YOUR TASK >>
Repeat all the lines below exactly, but omit the pictures.

[Screenshot grounding data]
________

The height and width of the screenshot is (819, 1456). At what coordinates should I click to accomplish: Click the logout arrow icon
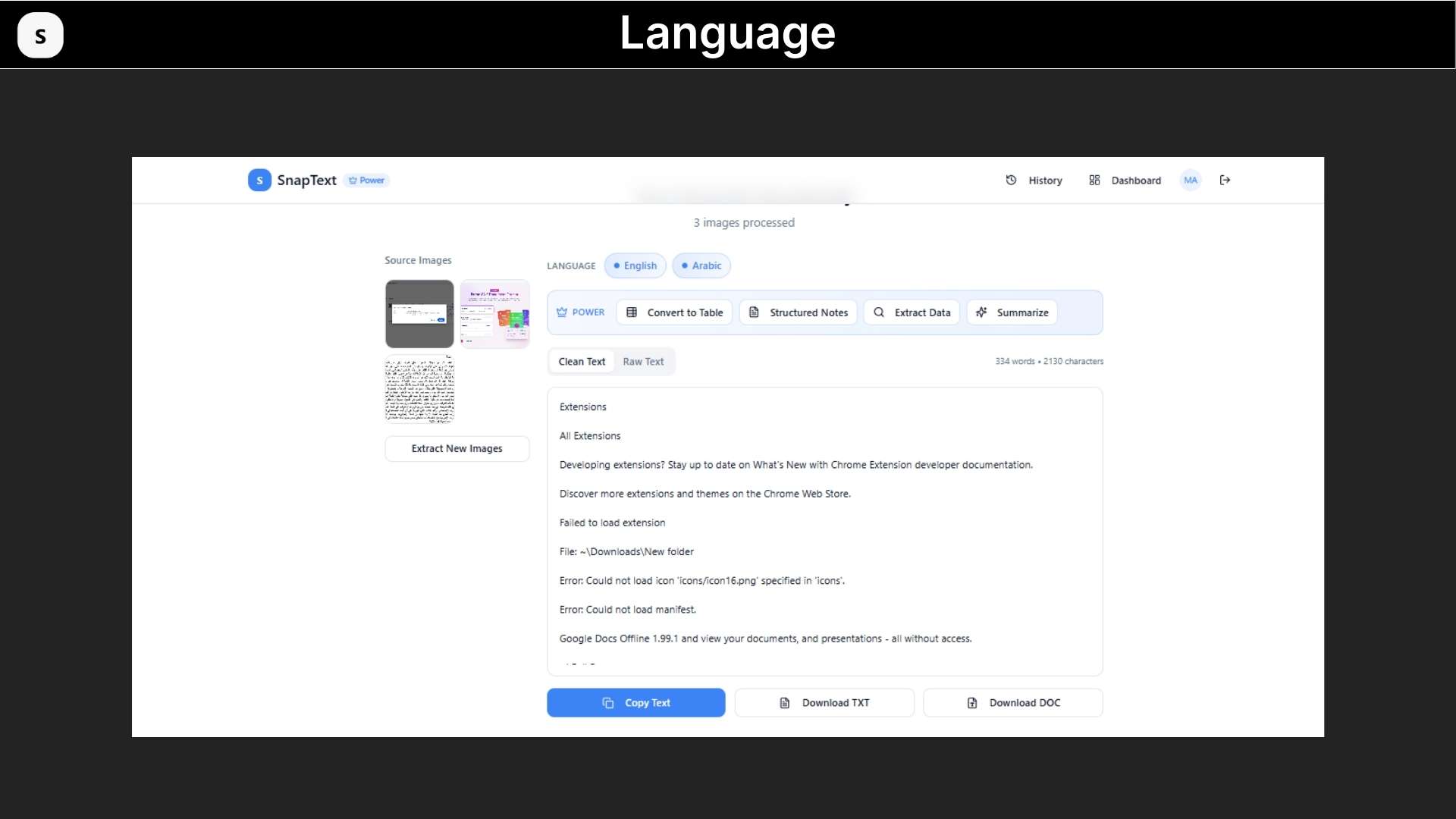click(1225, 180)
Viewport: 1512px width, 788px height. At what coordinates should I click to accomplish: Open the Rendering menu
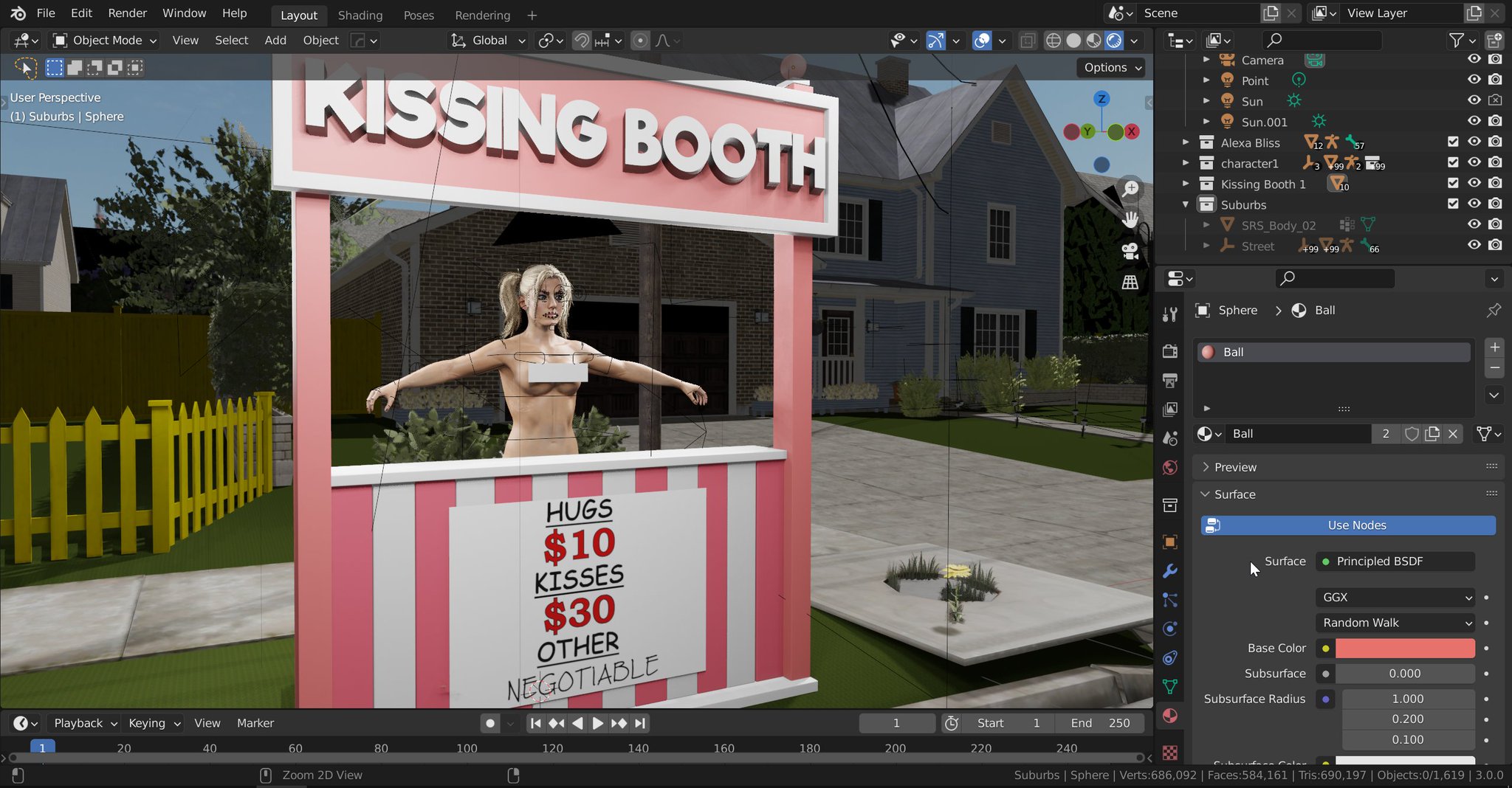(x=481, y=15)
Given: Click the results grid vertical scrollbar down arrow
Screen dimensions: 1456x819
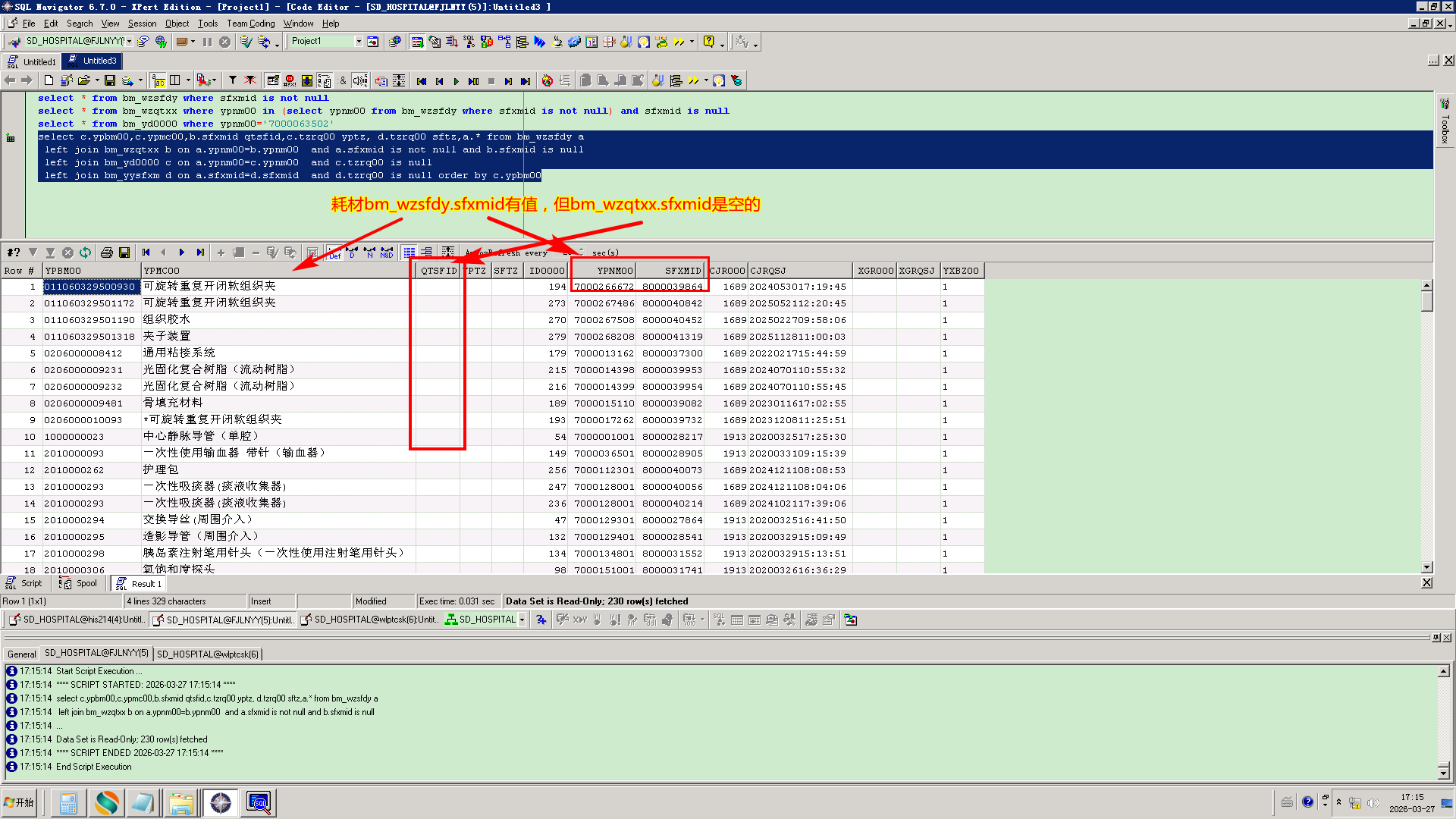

________

TASK RESPONSE >>
The height and width of the screenshot is (819, 1456). At what coordinates should I click to accomplish: Click the logout arrow icon
click(1225, 180)
Viewport: 1512px width, 788px height. At what coordinates should I click to accomplish: Open the Rendering menu
(x=481, y=15)
Given: Click the results grid vertical scrollbar down arrow
Screen dimensions: 1456x819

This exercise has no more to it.